The starting point is an astronomical event that occurs two times each year around March 21 and September 23 – the Equinox. Earth tilts on its axis as it orbits the Sun, making the days longer or shorter during half the year if you live north or south of the equator. During an Equinox, the Sun lines up with Earth’s equator, making day and night of equal length, twelve hours.
The Spring, or Vernal, Equinox determines the time of Easter, and there’s a little formula involved. It begins with the first Full Moon after the March Equinox and concludes on the first Sunday after that Full Moon. The date of Easter is set as the first Sunday after the first Full Moon after the Spring Equinox.
After a long, dark winter in the Northern Hemisphere, the Vernal Equinox was a highly anticipated event celebrated by ancient cultures around the world. It appears that our contemporary cultural observance of Easter has its roots in those pagan celebrations of this particular Equinox. For them, it meant the beginning of spring and the rebirth of life.
The theme of fertility echoes through nature as flowers bloom, animals mate, and seeds sprout. The pagans honored Eostre or Eastre, the Anglo Saxon lunar goddess of fertility. They celebrated her feast day at the first Full Moon that followed the Spring Equinox.
Many Christian holidays coincide with pagan holidays, and it’s obvious that Easter is the celebration that corresponds with the honoring of the fertility goddess. Her name was surely the inspiration for the name of today’s holiday, too.
And what about those rabbits and eggs, two symbols associated with Easter? They are indisputable symbols of fertility and easily connected with Eostre. Legend has it that the goddess found a wounded bird lying on the ground in late winter. She saved its life by turning it into a rabbit, but the change was incomplete. Although the bird had the appearance of a rabbit, it was still able to lay eggs! As for our decorated eggs, those have an ancient tradition, too. During the festivities for Eostre, pagans dyed eggs with bright spring colors.
Another feature borrowed from ancient times was the wearing of new clothes at the festival of the fertility goddess. People thought it brought good luck because it was in harmony with the essence of the spring season – a time of rebirth and spiritual renewal. This custom, which stems from the old belief, is still observed today. In our society, it’s traditional and trendy to don a stylish new outfit on Easter Sunday.

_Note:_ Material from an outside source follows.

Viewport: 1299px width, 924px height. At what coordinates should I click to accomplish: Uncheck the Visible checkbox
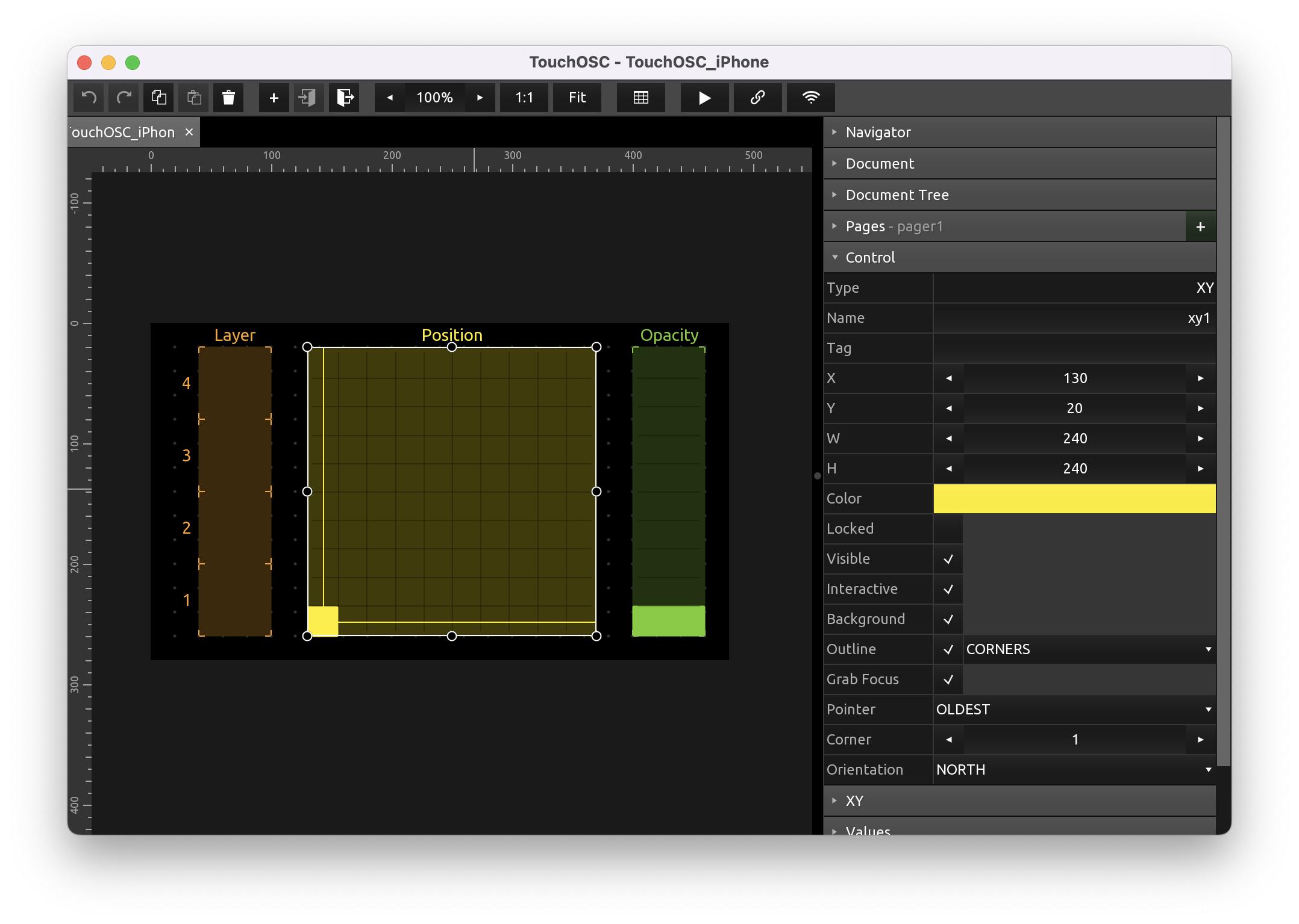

It’s easy to see how many of the ancient customs have been incorporated into our contemporary Easter observances and how other traditions have developed. There are football games, promenades of Easter bonnets, parties, and dinners with ham and other foods associated with the holiday. We exchange decorative cards and baskets full of chocolate eggs, candies, and small gifts. And to think it all started with the tilting of Earth’s axis!